Wir sitzen auf Meditationskissen im Kreis und brain-stormen. Wie soll unser Baby heißen? Es wird ein 5-Tage Intensivseminar in Gewaltfreier Kommunikation. „Leben im Flow“? – nicht unser Thema; „Achtsames Sprechen“ – zu speziell; „Ein Leben in Fülle“? – Das passt. Meine Kolleginnen sind begeistert. Ich nicht: Fülle, was soll das? So wie im Supermarkt, wenn man sich fragt, warum man eigentlich zwei auf vier Meter Regalwand für 50 Variationen von Kartoffelchips braucht? „In die Fülle kommen“, ist das nicht so ein esoterisches Gerede von „es ist genug für alle da“? Schau dich doch um, es ist nicht genug! Im letzten Jahr hat jede von uns 180 Euro verdient, nennt man das Fülle? Ich lasse mich um des lieben Friedens willen auf den Namen ein.
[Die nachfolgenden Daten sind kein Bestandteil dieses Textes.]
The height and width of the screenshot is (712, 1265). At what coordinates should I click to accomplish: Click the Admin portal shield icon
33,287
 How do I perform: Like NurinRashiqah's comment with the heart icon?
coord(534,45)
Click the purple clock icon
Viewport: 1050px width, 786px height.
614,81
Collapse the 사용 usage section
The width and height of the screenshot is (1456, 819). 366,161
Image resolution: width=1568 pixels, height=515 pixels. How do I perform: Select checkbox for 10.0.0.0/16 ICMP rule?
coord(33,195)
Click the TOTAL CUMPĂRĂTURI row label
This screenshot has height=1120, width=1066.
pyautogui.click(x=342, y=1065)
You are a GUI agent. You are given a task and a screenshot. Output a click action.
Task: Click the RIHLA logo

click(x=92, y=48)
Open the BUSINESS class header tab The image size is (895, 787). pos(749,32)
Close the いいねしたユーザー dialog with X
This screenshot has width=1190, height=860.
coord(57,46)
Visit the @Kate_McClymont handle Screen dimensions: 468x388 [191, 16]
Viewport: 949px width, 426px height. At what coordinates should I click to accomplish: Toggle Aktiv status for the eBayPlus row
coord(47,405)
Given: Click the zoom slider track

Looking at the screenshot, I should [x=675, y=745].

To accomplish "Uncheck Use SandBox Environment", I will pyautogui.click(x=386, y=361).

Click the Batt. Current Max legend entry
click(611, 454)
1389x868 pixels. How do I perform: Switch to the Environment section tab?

Ende September, das Seminar beginnt, und ich bin nervös. Doch dazu gibt es keinen Grund. Die Teilnehmer sind begeistert, die Gruppe wächst zusammen, die Themen werden persönlicher. Mehr als einmal gelingt es uns, viele verschiedene scheinbar widersprüchliche Bedürfnisse unter einen Hut zu bringen. Auch mit dem Geld ist es dieses Jahr besser. Wir haben mehr Anmeldungen. Wir wollen etwas Neues ausprobieren. Fülle nicht nur für die Teilnehmer, Fülle auch für uns Trainerinnen. Dazu gehört eine ungewöhnliche Aktion. Inken Gritto, eine Kollegin, bittet die Workshopteilnehmer um Geld. „Hier ist eine rosa Box, die wird hier bis zum Ende des Seminars stehen. Wer uns bei der Erfüllung unseres Bedürfnisses, uns selbst und unsere Familien zu versorgen, unterstützen will, kann hier Geld hineinlegen. Die Summe soll für euch stimmen, es besteht kein Zwang zu geben. Nur die Bitte, es von Herzen zu tun.“

Ich bin schwer beeindruckt von ihrem Mut. Und ich glaube nicht daran. Mehr als 25 Euro kann ich mir nicht vorstellen. Die haben schließlich alle eine Teilnahmegebühr bezahlt!

Wir finden 1.470 Euro und zahlreiche Liebes- und Dankesbriefe, die die Geldspenden noch schöner machen. Ich kann es kaum glauben.

Das Seminar ist vorbei. Der Herbst hat Hamburg eingeholt und der Termin der Geldverteilung rückt näher. Ich bin mal wieder nervös und im Widerstand. Das Geld soll nach dem Prinzip des „Geldstapels“ (Money-Pile nach Dominic Barter) verteilt werden. D.h. wer Geld braucht, soll Geld bekommen. Klingt revolutionär. Klingt wie „Leben in Fülle“ live. Aber es liegt wieder außerhalb meiner Vorstellung. Im Geiste schimpfe ich vor mich hin: Bedürfnisorientiert?!?  Wer am besten jammert, bekommt am meisten Geld. Was ist mit Wertschätzung für gute Arbeit?

Der Verteilungsprozess

Man legt das Geld (am besten in bar) in die Mitte und alle, die davon etwas abhaben wollen, sitzen darum herum. (Schon einmal mehrere 1000 Euro auf einem Haufen gesehen?)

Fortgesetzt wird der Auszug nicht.